Output nothing but the lines from the beginning of the listing below through the line containing "Task: Click the 除去(R) button", exactly as they stand, without pictures.

Entries shown:
====
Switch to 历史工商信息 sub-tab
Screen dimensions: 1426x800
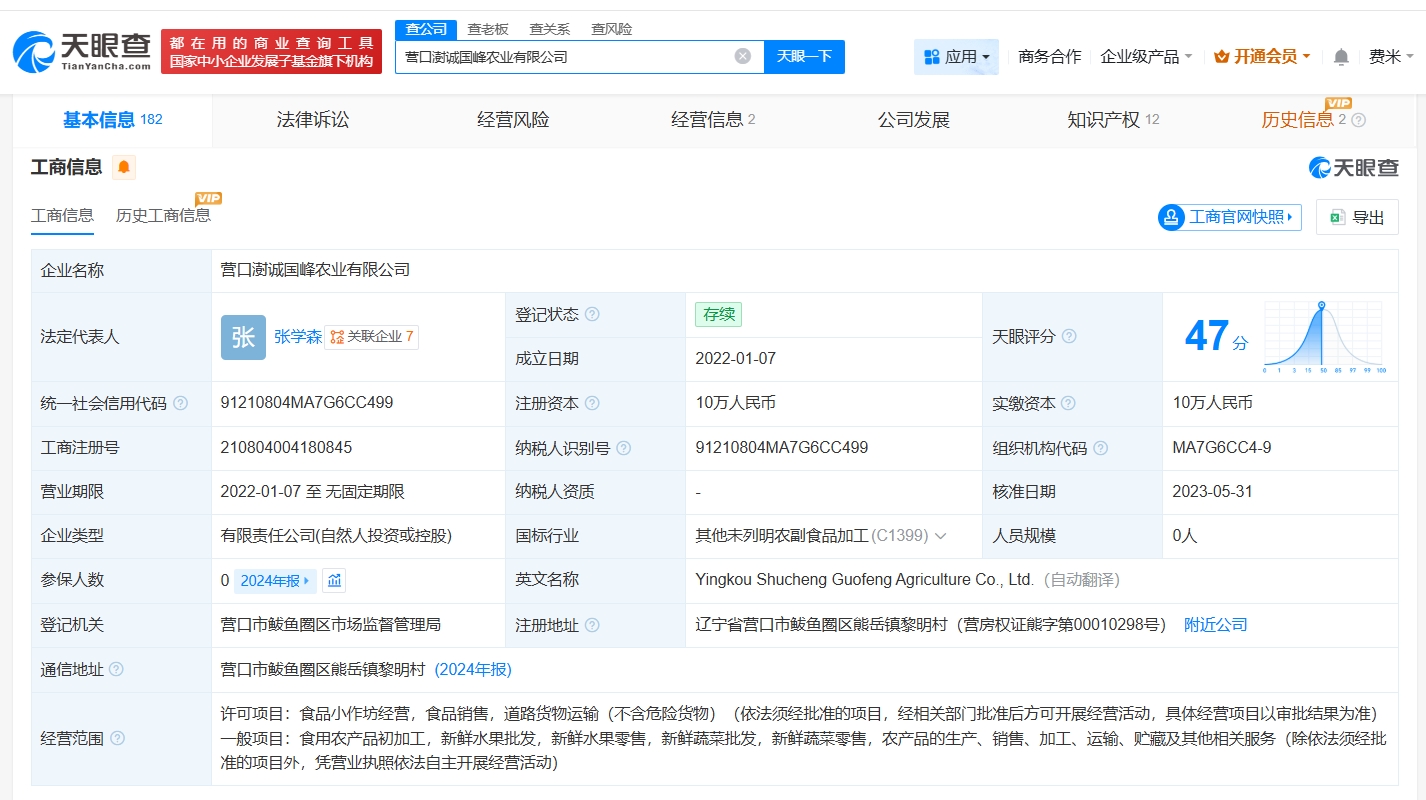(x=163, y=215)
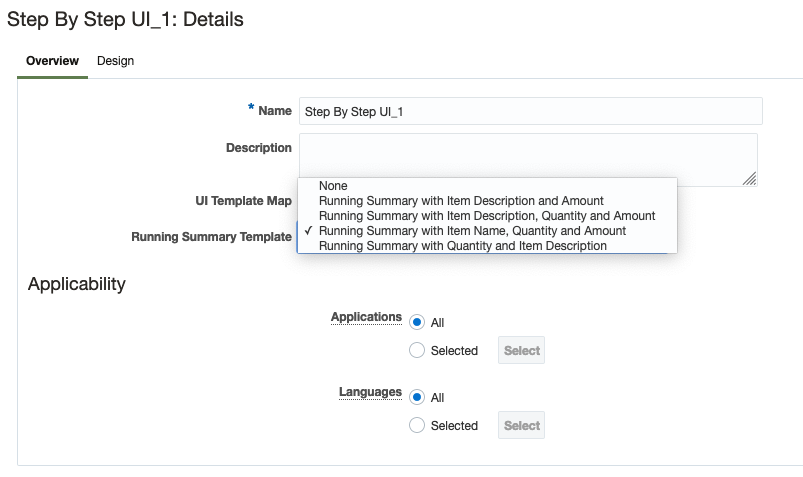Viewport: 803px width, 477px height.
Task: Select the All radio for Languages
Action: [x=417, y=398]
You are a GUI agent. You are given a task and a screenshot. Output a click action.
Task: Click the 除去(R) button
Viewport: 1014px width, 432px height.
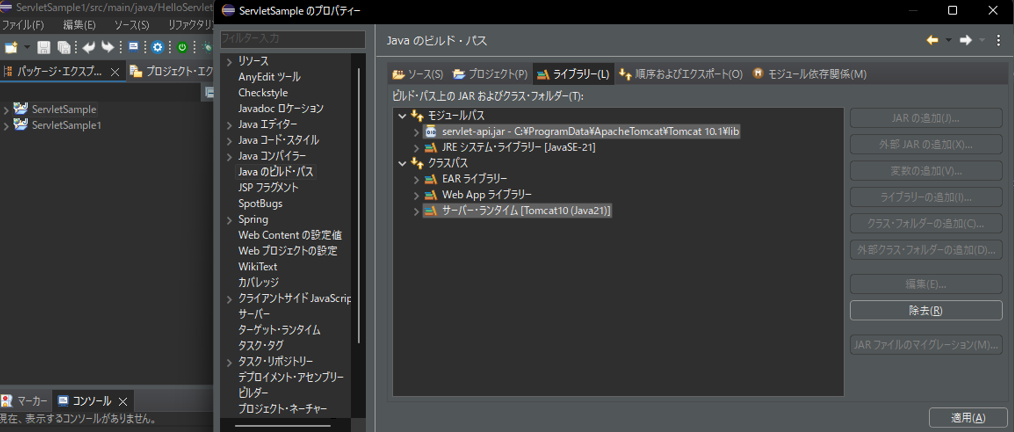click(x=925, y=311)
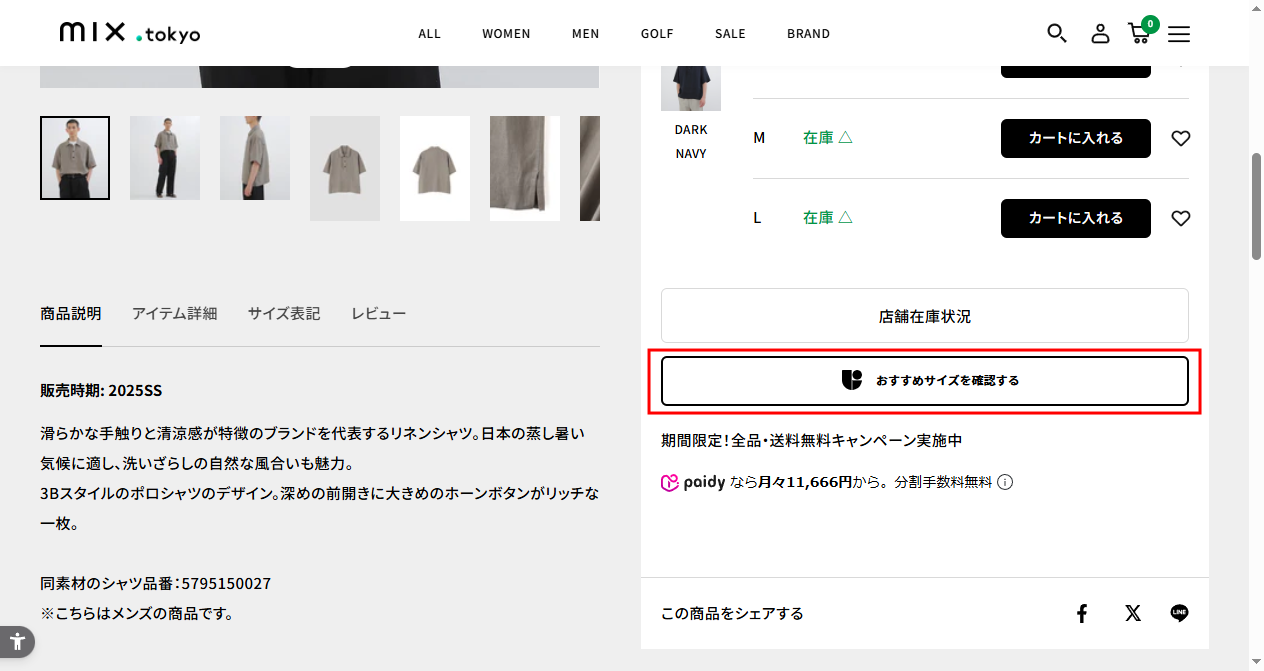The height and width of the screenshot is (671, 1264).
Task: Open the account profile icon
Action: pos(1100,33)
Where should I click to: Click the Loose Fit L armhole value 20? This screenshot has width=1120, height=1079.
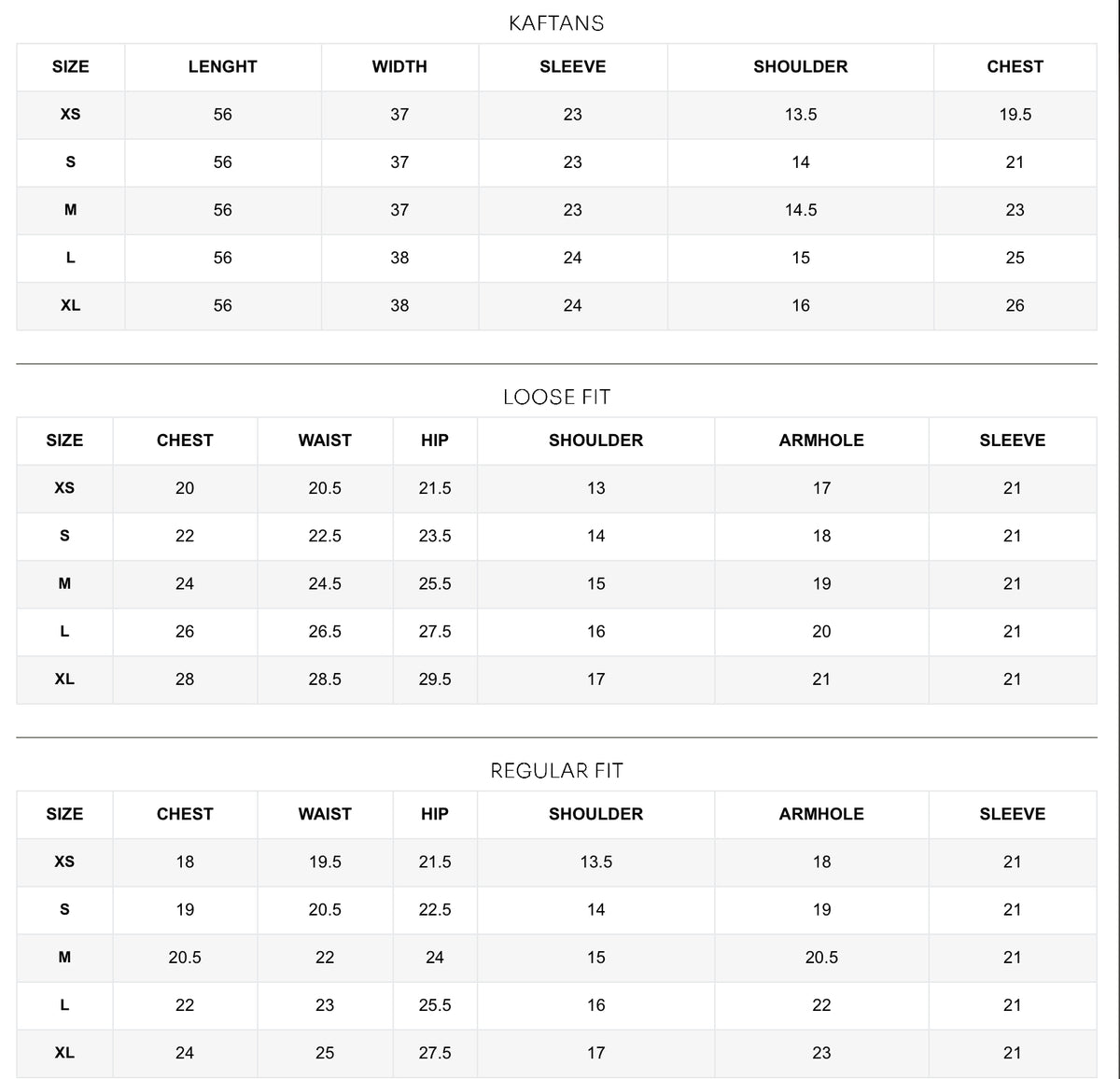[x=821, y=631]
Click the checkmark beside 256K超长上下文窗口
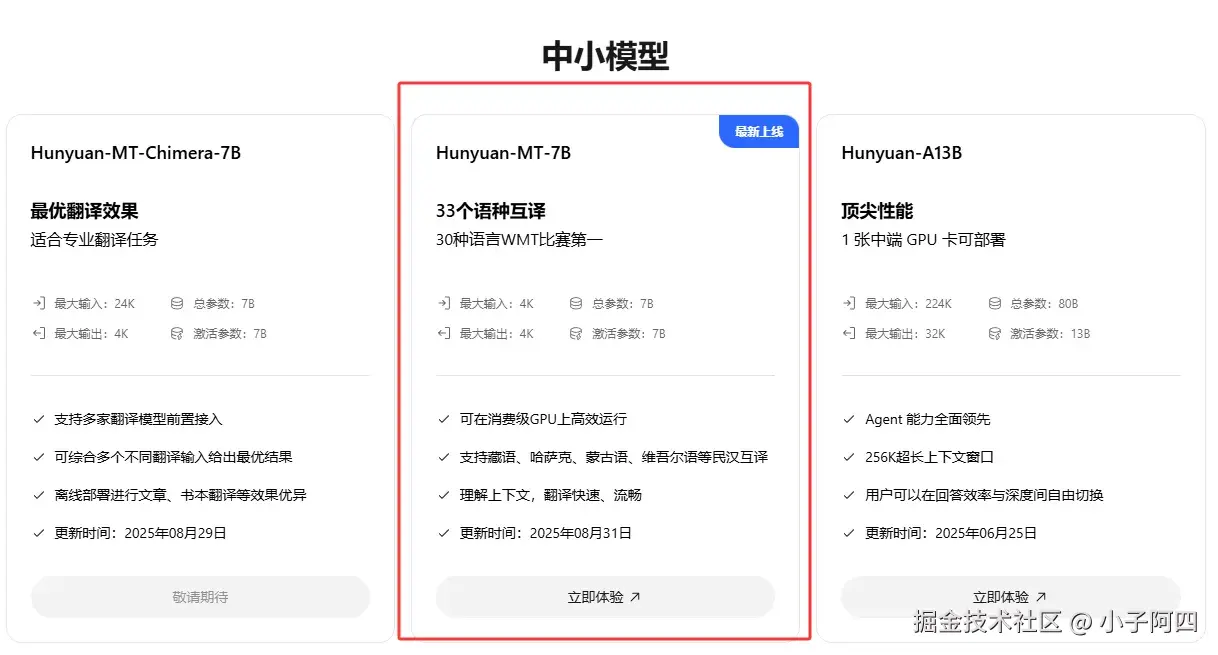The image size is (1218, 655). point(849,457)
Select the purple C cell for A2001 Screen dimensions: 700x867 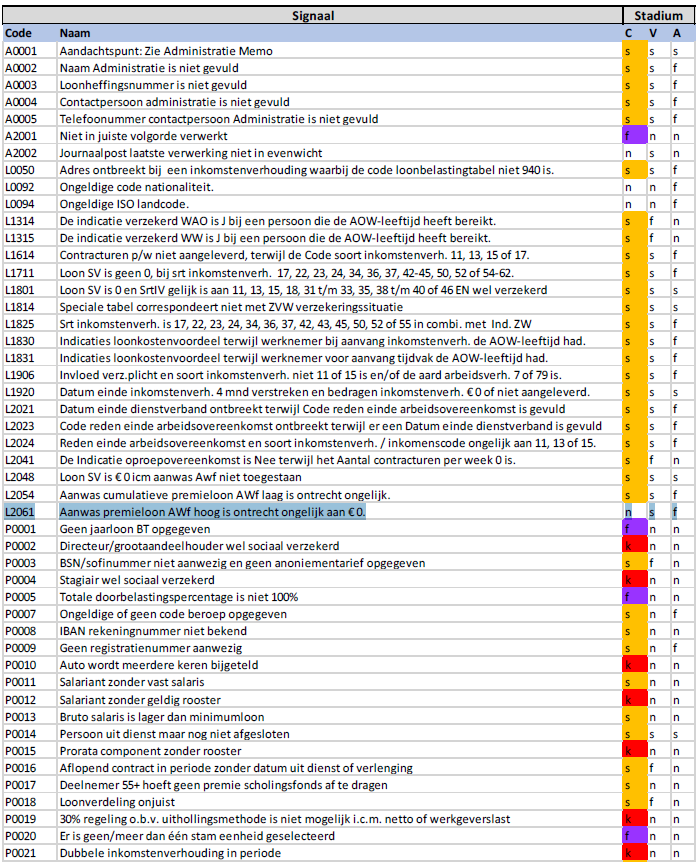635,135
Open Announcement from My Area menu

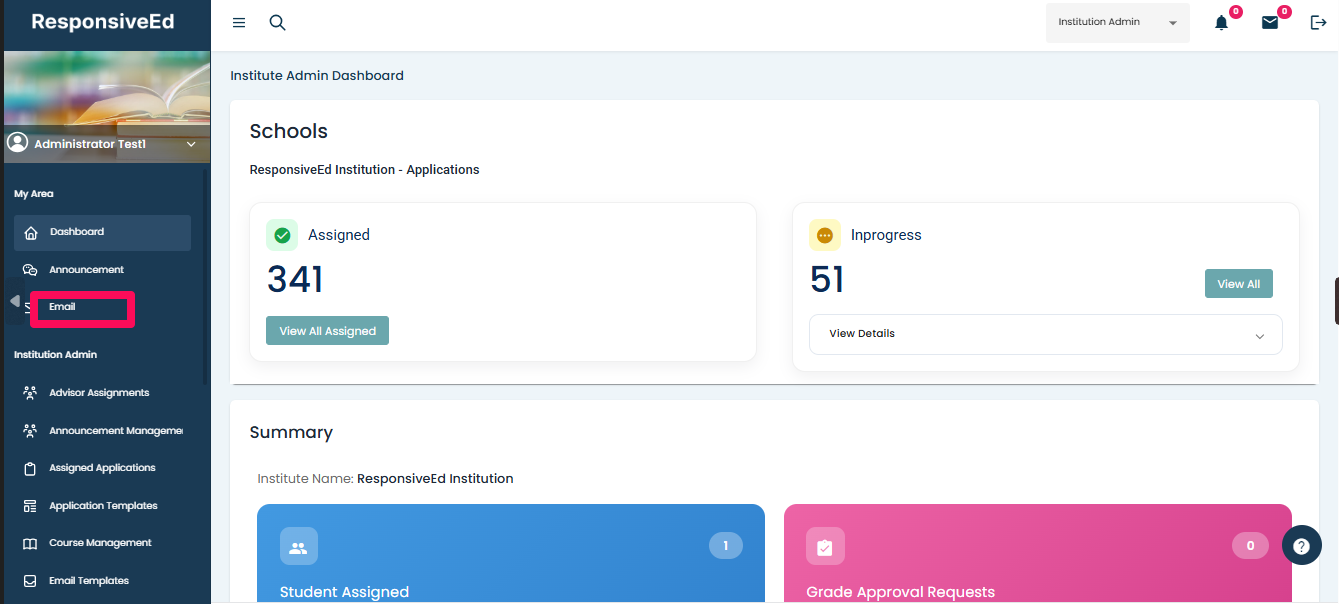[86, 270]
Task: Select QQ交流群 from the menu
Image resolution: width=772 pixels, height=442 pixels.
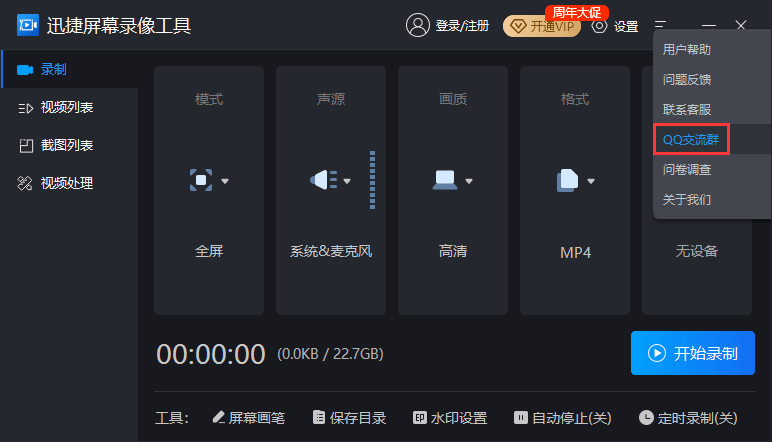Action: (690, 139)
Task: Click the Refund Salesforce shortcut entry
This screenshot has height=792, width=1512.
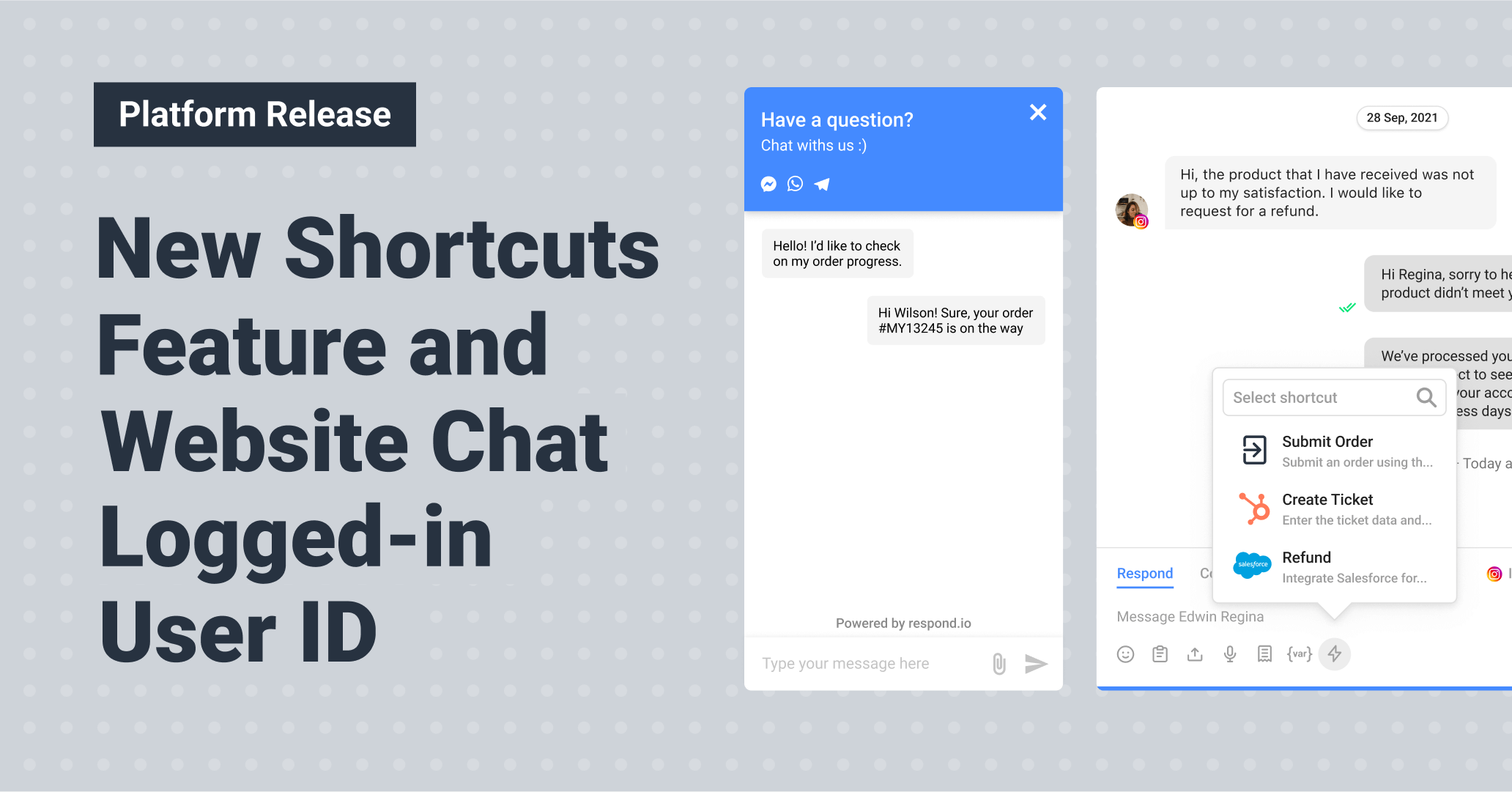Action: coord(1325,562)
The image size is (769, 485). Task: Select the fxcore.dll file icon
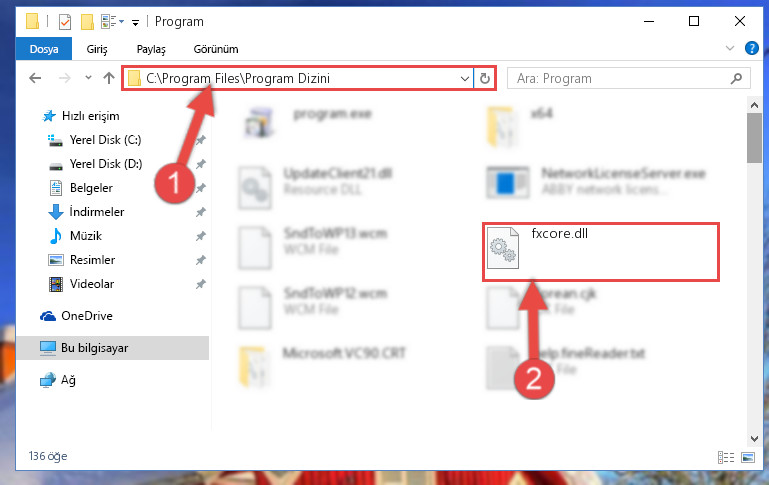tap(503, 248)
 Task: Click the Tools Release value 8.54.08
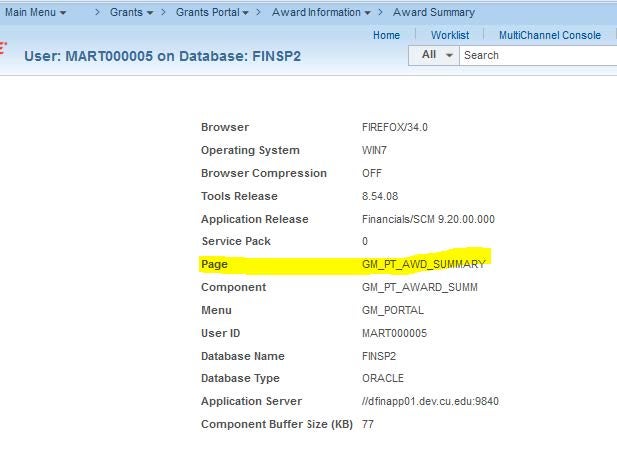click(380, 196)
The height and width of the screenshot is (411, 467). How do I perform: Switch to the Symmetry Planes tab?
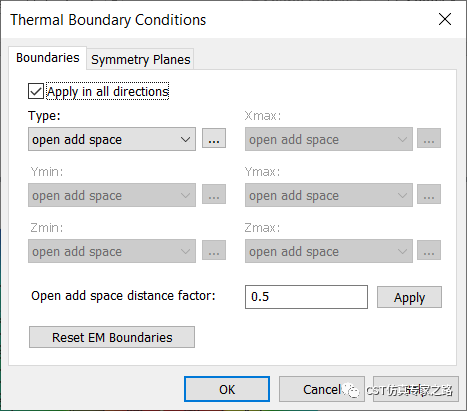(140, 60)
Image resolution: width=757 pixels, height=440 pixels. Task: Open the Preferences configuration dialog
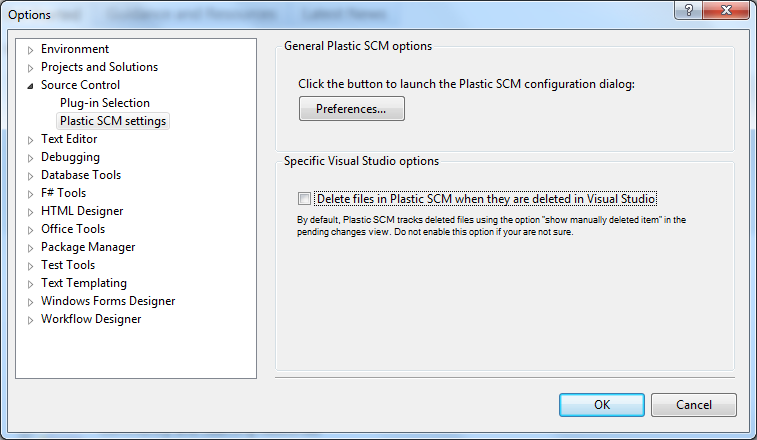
====
Result:
Switch to 历史工商信息 sub-tab
Screen dimensions: 1426x800
(x=163, y=215)
Viewport: 803px width, 477px height.
Task: Select the All radio for Languages
Action: [x=417, y=398]
You are a GUI agent. You are given a task and a screenshot. Output a click action.
Task: Click the 除去(R) button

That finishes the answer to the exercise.